Também é impossível aceitar as privatizações recentes, caracterizadas pela doação do patrimônio público a particulares. Todos os casos de empresas públicas privatizadas são suspeitos, mas merecem especial consideração a privatização da Embratel e a da Vale do Rio Doce. Esta última vendida por algo próximo a um vigésimo de seu valor de mercado (ou menos).

Frente ao quadro de completa desorganização da sociedade, de falta de segurança e alternativas, não há economia que resista. O medo maior, porém é de que a sociedade não resista e se instaure a barbárie absoluta, pois a alternativa à ausência da justiça institucionalizada é a violência direta entre grupos e pessoas.

A única maneira de reconstruir as relações pessoais no Brasil é reformando o governo, a começar pela justiça.
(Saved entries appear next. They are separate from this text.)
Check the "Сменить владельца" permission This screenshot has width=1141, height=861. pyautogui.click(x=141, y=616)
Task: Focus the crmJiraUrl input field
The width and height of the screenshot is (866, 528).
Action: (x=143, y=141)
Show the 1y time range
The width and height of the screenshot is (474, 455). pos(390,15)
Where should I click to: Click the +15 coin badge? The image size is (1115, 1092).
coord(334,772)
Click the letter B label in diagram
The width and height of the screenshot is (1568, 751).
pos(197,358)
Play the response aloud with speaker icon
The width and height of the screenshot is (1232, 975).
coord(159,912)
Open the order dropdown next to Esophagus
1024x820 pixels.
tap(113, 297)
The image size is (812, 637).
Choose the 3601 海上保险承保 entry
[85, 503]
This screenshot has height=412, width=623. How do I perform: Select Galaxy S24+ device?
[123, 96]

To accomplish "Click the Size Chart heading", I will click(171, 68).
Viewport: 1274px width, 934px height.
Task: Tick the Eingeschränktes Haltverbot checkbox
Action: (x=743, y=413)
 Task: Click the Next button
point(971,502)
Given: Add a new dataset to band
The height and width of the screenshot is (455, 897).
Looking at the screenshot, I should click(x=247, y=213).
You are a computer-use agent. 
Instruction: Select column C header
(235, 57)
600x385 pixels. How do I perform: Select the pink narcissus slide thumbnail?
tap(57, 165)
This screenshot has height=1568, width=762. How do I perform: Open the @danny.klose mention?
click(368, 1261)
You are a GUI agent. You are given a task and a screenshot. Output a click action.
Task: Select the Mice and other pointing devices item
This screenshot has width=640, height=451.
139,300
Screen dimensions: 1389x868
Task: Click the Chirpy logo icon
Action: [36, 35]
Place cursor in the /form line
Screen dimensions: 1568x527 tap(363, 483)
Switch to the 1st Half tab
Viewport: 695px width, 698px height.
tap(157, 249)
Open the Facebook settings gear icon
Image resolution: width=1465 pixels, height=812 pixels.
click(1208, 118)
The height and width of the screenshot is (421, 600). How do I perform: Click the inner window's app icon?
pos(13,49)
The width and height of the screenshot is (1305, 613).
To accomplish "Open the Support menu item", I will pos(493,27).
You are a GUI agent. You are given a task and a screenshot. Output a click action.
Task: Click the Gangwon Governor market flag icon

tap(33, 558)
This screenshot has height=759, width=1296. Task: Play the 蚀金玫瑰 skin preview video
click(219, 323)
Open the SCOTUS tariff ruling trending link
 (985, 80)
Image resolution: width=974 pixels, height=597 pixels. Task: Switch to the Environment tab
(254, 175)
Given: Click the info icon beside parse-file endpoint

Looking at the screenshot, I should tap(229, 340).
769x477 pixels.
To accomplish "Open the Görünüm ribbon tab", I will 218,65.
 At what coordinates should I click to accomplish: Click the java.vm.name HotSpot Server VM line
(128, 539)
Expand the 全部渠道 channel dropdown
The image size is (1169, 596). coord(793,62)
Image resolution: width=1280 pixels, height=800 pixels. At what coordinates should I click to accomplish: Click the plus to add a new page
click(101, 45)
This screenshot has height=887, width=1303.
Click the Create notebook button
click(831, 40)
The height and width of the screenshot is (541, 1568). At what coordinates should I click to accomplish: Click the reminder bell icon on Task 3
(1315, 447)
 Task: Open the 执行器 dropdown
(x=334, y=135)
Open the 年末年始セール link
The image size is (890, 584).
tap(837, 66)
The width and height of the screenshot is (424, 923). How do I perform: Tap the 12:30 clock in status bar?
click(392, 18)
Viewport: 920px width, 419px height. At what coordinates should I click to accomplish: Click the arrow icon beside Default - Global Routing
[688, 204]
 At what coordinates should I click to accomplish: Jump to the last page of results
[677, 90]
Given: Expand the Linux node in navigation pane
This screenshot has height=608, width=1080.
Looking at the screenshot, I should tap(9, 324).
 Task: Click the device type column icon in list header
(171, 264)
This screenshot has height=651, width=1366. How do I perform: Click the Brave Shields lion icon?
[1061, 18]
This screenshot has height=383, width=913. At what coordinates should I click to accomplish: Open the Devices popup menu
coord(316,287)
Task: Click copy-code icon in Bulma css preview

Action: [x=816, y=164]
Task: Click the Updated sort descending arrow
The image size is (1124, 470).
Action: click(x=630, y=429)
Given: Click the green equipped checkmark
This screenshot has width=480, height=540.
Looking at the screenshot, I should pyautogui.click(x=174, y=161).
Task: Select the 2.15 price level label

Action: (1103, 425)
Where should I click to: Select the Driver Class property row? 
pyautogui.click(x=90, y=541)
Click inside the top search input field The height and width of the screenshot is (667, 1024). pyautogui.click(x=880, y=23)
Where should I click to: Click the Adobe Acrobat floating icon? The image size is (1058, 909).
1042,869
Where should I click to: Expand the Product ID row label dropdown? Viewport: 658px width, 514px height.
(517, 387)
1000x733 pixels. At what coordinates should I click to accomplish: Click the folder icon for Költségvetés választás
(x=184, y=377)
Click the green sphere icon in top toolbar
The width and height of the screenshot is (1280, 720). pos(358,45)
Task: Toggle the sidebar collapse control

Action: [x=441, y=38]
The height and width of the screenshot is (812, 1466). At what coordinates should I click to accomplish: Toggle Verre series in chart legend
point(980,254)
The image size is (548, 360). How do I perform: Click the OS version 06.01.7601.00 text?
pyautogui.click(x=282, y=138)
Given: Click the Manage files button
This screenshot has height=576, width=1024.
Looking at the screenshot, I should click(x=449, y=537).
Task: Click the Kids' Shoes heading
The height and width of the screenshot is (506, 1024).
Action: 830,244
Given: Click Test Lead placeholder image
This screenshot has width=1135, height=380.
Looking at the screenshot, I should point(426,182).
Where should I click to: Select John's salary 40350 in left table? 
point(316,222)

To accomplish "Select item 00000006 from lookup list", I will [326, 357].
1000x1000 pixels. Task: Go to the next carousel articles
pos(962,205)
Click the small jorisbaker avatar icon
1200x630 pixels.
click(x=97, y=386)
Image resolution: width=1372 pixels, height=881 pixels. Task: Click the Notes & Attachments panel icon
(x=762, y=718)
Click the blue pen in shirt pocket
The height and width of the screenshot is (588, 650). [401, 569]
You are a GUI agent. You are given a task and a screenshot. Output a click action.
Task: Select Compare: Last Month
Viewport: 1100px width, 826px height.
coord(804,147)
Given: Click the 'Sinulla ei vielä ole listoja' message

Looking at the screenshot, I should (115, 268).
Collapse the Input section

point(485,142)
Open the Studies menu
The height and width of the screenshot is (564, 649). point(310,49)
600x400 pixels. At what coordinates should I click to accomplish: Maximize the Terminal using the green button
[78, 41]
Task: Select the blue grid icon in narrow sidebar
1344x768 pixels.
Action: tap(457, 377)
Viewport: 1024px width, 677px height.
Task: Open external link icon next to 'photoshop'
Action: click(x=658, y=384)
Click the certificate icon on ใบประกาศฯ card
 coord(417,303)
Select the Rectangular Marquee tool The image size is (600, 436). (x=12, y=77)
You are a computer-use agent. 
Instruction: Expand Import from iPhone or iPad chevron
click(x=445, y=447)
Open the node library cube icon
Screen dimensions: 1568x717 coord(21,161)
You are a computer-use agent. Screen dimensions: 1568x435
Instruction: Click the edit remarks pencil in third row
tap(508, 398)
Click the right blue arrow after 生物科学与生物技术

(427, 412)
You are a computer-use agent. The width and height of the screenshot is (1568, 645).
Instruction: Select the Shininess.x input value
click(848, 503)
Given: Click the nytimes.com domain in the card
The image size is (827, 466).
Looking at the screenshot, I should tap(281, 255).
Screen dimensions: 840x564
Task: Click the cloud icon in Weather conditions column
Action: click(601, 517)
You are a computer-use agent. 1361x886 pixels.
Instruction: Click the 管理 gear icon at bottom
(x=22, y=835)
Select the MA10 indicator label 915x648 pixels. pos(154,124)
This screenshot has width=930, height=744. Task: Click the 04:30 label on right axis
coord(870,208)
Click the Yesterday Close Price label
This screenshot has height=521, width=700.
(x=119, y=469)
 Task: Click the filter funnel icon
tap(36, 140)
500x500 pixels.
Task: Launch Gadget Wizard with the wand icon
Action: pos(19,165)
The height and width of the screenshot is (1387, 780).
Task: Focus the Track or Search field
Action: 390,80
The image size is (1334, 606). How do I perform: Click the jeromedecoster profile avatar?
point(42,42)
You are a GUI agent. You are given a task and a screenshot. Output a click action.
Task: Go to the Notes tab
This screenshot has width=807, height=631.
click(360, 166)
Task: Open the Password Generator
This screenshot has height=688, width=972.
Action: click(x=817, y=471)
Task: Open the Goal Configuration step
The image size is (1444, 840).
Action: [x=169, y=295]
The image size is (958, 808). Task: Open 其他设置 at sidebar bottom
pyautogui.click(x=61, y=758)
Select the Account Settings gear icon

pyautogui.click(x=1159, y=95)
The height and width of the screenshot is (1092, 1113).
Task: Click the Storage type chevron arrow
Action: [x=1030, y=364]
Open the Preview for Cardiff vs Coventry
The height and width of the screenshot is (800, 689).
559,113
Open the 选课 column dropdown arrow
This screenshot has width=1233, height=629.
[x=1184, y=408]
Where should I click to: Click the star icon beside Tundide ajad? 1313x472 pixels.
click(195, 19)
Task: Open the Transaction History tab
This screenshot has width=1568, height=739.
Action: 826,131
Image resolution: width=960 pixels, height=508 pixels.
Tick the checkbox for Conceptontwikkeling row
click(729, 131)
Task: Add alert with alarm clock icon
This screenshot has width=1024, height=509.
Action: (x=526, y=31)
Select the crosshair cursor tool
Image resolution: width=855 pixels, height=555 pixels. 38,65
O processo de escolha de ministros do STF deve ser alterado, possivelmente, por meio da implantação de um sistema de acesso aos níveis superiores da magistratura, por merecimento e tempo de serviço, como nas Forças Armadas ou no Itamarati.

Outra medida a ser tomada imediatamente é a realização de uma auditoria da dívida interna e externa e uma diminuição da taxa de juros a níveis civilizados, por via administrativa. Há que se modificar inteiramente o atual critério artificial de formação dos juros e as decisões a esse respeito devem ser controladas pela sociedade.

A recuperação da confiança no futuro do País só acontecerá com uma efetiva política de desenvolvimento econômico, oposta à atual. A retomada na confiança acontecerá com bons serviços públicos e com empregos decentes para quem quiser trabalhar. A melhoria da vida representará o passo essencial para que relações pessoais saudáveis sejam resgatadas. O aumento constante nos índices de crescimento econômico contribuirá para recuperar a confiança no estado e repercutirá na regeneração das relações pessoais, que, por sua vez, terão efeitos favoráveis na economia.

Então poderemos viver sem medo e sem raiva.